▶ **Parts of the exercise**:
(A) In the aquarium forum thread, what size tank does BettaMommy say she has?
(B) Using the aquarium forum thread, explain why BettaMommy thinks the tank's owners want their fish to die.
(C) Revise part of the aquarium forum thread, starting at the words "Betta Mommy - The" and ending after "ten gallon tank...", with "gourami" changed to "betta".

▶ **Provided passage**:
* * *
Betta Mommy - The pink fish is probably a "kissing fish" The striped fish could be cichlids of some type. That mix of fish may be alright for now but in the long run the gourami will need to be seperated and possibly the others depending on what they are.


----------



## BettaMommy (Aug 20, 2005)

All of her fish are dying so there are no plants in the tank. I want to take the oscar but I only have a ten gallon tank...


----------



## fish_doc (Jan 31, 2005)

Have you tried helping her fish. Find out what is happening and we can give you some ideas. Or you can just send her here. We will always welcome more people.


----------



## BettaMommy (Aug 20, 2005)

I have the feeling they want them to die, sad to say but that is the jist I get. Because once all of the guys they have in their tank die they are going to restock it and get a new tank and stuff...so yeah. I wish I had the room for the oscar and the pink fish......oh well.


----------



## fish_doc (Jan 31, 2005)

Where abouts you at. maybe there is someone here that has space for a adoption.
* * *
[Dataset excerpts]
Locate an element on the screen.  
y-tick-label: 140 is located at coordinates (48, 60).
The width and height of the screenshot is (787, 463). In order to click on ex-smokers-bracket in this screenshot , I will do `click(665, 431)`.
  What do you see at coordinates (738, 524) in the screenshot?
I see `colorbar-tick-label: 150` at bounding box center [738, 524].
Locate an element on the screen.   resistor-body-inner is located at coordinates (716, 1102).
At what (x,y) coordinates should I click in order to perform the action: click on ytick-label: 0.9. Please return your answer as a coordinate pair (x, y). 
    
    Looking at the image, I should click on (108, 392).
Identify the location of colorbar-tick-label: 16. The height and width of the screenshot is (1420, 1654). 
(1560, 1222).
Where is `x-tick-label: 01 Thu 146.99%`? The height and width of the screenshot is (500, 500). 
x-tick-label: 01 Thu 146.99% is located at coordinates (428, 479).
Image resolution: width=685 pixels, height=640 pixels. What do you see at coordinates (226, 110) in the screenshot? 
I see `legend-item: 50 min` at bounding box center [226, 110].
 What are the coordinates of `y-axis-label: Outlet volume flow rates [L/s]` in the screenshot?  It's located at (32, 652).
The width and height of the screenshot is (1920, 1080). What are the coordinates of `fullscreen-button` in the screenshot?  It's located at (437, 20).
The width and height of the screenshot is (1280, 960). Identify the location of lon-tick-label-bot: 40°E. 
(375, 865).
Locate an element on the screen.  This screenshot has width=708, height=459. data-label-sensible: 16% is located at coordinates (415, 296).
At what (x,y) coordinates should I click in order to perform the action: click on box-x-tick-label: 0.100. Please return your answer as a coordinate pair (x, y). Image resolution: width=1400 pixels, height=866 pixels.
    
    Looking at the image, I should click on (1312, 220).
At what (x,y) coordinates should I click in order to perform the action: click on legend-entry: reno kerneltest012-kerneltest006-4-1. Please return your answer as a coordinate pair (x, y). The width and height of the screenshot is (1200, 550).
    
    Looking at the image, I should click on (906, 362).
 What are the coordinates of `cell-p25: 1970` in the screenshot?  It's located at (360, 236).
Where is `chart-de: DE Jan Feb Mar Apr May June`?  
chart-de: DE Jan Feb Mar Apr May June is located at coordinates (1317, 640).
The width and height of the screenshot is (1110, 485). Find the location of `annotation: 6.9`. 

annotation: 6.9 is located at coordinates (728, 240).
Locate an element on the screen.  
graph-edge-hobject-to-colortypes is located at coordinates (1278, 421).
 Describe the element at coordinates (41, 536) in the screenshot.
* * *
▶ **Task responses**:
(A) A ten gallon tank.

(B) She has the impression that they are waiting for the fish to die. Once all of the fish in their tank are gone, they plan to restock it and get a new tank.

(C)
Betta Mommy - The pink fish is probably a "kissing fish" The striped fish could be cichlids of some type. That mix of fish may be alright for now but in the long run the betta will need to be seperated and possibly the others depending on what they are.


----------



## BettaMommy (Aug 20, 2005)

All of her fish are dying so there are no plants in the tank. I want to take the oscar but I only have a ten gallon tank...